Researchers believe age-inappropriate selfishness, or the inability to consider the preferences of others, may be linked to an immature brain region.
The findings, published by Cell Press in the journal Neuron, may help to explain why young children often struggle to control selfish impulses, even when they know better.
Experts believe this new knowledge can support new educational strategies designed to promote successful social behavior.
Human social interactions often involve two parties who want to maximize their own outcomes while reaching a mutually satisfactory result. A sign of increasing maturity is the shift from a more selfish focus to an increased tendency to consider the benefits to others. This new perspective occurs over the course of childhood to adolescence.
Researchers are interested in discovering the underlying neuronal mechanisms associated with the increasing maturity known as strategic social behavior.
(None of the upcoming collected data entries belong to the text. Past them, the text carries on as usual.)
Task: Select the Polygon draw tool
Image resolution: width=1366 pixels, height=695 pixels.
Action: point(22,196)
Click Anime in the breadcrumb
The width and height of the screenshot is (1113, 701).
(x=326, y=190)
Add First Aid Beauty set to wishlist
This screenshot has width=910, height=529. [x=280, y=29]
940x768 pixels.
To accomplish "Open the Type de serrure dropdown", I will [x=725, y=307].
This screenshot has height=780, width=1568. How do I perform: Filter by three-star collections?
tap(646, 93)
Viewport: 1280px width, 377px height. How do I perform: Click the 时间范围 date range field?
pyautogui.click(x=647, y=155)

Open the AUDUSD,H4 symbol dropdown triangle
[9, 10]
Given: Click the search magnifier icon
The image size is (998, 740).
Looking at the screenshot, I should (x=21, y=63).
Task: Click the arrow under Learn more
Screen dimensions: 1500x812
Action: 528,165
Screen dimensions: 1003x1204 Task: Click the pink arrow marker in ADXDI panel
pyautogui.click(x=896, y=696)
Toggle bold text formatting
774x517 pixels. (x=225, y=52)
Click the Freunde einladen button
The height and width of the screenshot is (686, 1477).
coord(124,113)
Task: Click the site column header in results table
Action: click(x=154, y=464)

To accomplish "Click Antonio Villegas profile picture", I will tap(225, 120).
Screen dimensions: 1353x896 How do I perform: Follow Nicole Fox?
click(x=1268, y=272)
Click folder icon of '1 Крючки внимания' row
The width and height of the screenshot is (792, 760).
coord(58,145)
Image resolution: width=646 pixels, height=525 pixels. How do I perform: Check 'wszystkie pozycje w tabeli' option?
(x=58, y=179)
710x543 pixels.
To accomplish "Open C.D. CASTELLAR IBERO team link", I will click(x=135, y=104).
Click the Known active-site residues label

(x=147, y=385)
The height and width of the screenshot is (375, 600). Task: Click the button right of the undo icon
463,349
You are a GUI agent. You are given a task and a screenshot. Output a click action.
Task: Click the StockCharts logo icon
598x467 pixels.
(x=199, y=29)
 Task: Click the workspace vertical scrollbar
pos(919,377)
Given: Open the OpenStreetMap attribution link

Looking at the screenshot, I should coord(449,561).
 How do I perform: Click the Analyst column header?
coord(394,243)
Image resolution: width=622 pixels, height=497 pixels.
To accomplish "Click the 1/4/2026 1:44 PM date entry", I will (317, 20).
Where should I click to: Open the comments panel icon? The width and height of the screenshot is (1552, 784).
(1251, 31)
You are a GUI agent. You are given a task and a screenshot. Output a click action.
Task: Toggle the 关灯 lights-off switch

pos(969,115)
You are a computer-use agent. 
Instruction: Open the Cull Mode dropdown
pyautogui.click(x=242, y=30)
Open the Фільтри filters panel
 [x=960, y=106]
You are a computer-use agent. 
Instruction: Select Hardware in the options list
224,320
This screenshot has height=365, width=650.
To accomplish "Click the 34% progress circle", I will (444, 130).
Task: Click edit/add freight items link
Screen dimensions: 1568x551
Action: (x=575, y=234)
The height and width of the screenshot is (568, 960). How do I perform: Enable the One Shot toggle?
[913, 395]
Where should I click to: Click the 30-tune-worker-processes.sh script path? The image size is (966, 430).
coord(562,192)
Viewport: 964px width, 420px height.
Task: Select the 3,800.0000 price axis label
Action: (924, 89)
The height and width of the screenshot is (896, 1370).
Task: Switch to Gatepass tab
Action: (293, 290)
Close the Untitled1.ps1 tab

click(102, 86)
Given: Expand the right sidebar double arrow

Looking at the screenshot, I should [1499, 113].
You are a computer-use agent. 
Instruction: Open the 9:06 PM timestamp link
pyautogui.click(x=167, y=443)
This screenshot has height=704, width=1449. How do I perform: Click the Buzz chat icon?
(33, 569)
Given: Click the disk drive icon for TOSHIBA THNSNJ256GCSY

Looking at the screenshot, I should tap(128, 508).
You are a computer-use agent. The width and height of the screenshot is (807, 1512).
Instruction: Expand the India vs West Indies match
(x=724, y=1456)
European investigators conducted behavioral and brain-imaging studies comparing children of different ages as they engaged in two carefully constructed games called “The Dictator Game” and “The Ultimatum Game.”
In the Dictator Game, children were asked to share a reward with another child who could only passively accept what was offered.
In the Ultimatum Game, the recipient had to accept the offer or neither child received a reward. Therefore, the games differed in the demand for strategic behavior for the child making the offer.
“We were interested in whether children would share more fairly if their counterparts could reject their offers, and to what extent strategic behavior was dependent on age and brain development,” said lead study author Dr. Nikolaus Steinbeis.
“We observed an age-related increase in strategic decision making between ages 6 to 13 years and showed that changes in bargaining behavior were best accounted for by age-related differences in impulse-control abilities and underlying functional activity of the left dorsolateral prefrontal cortex, a late-maturing brain region linked with self-control,” said Steinbeis.
Researchers found that an immature prefrontal cortex appears to reduce altruistic behavior when an individual is faced with a situation that has a strong self-serving incentive.
“Our findings represent a critical advance in our understanding of the development of social behavior with far-reaching implications for educational policy and highlight the importance of helping children act on what they already know,” said Steinbeis.
“Such interventions could set the foundation for increased altruism in the future.”